(SUPPLIED RECORDS):
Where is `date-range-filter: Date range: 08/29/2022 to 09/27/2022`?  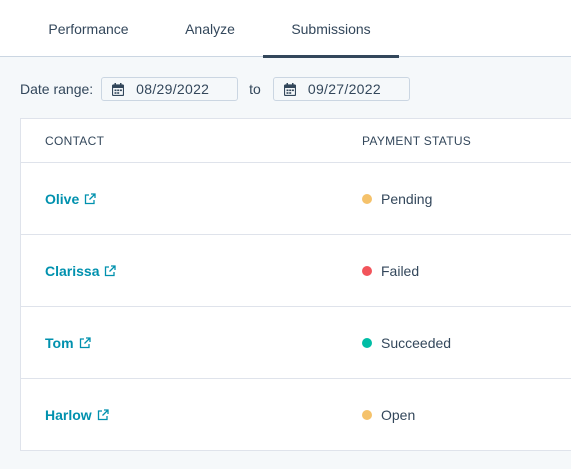
date-range-filter: Date range: 08/29/2022 to 09/27/2022 is located at coordinates (215, 89).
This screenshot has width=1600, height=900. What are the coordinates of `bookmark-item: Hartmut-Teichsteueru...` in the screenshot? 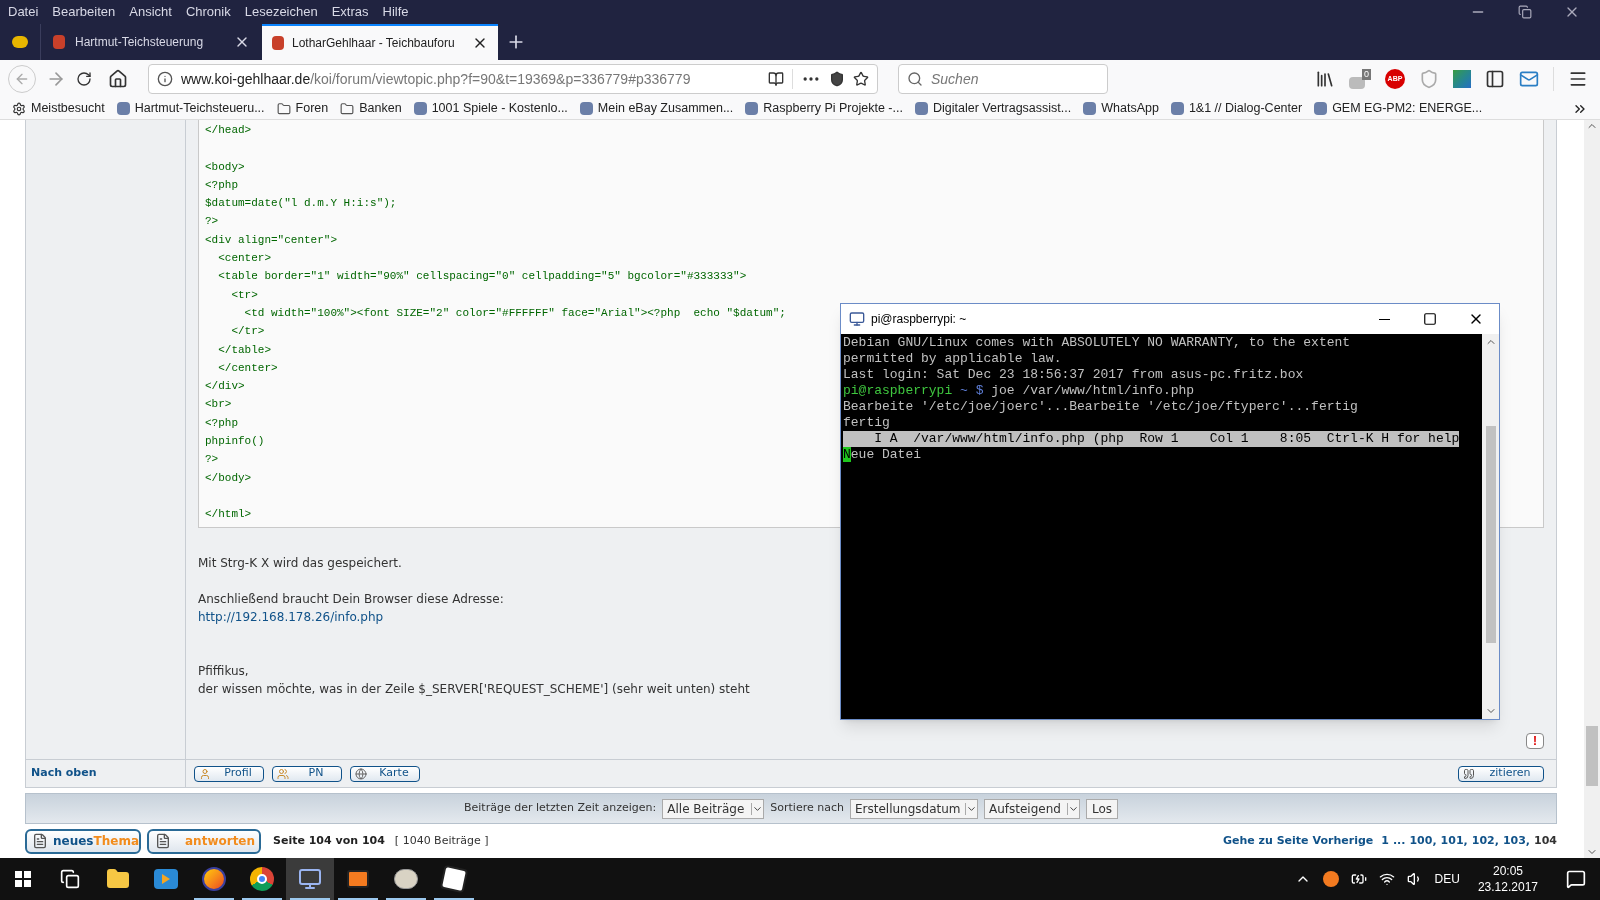 It's located at (190, 108).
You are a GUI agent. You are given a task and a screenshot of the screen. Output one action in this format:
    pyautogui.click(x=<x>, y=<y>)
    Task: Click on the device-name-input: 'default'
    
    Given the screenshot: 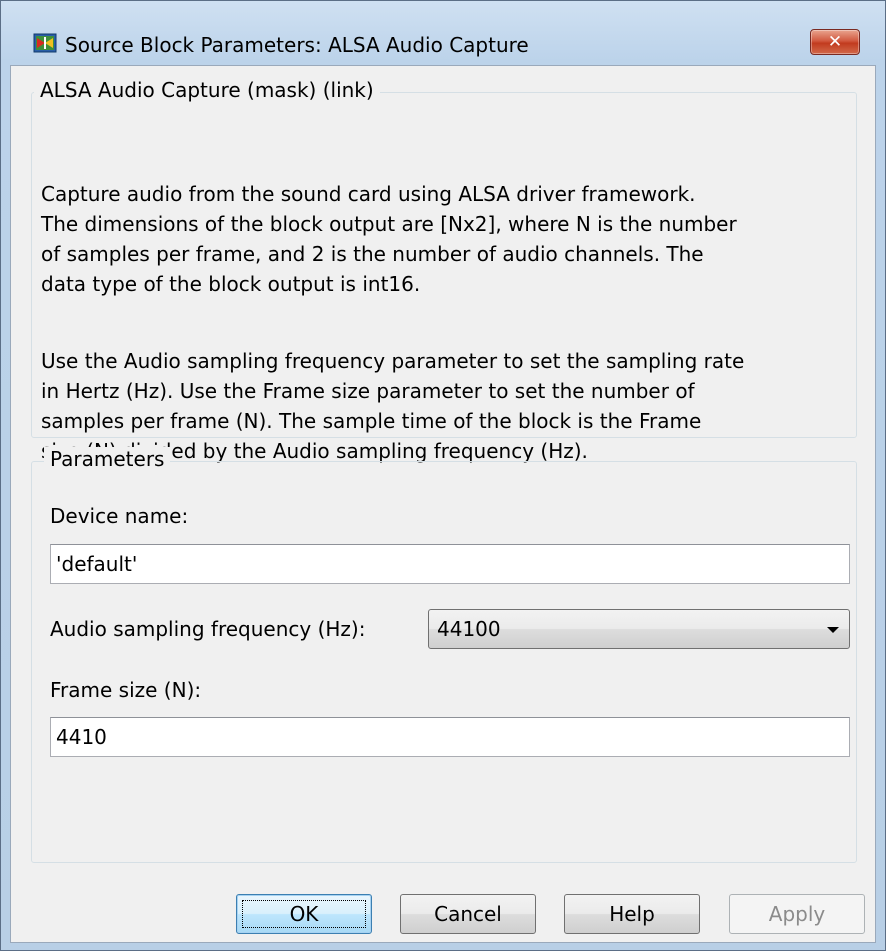 What is the action you would take?
    pyautogui.click(x=450, y=564)
    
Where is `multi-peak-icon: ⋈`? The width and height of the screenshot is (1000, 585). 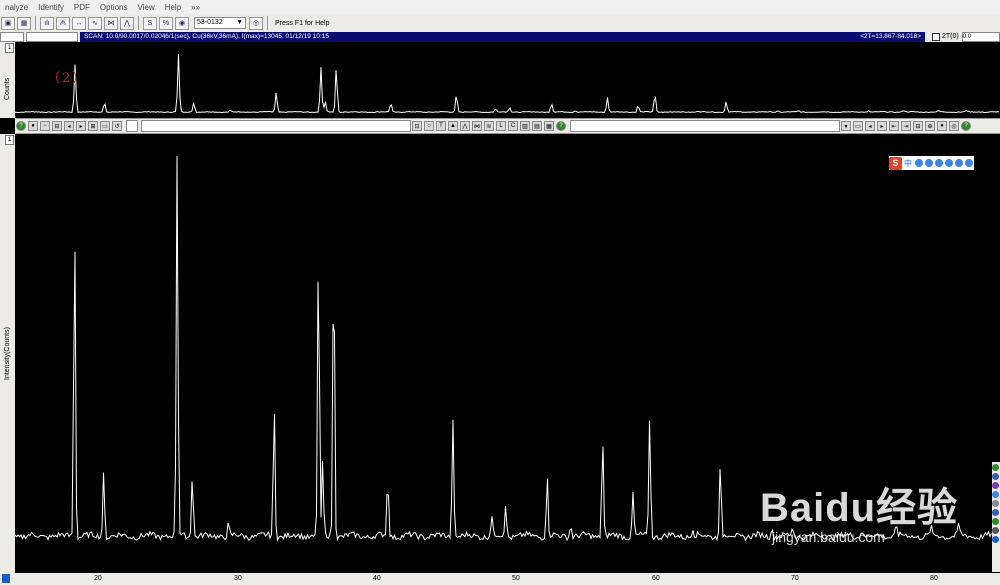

(WORK TASK): Swap "Where is" for "Where do you see" and write out again the items from the very start through the line that contains "date-range-filter: Date range: 08/29/2022 to 09/27/2022 is", keeping everything else unchanged. Leave the pictures out of your answer.

(SOLUTION FOR THIS TASK):
Where do you see `date-range-filter: Date range: 08/29/2022 to 09/27/2022`?  
date-range-filter: Date range: 08/29/2022 to 09/27/2022 is located at coordinates (215, 89).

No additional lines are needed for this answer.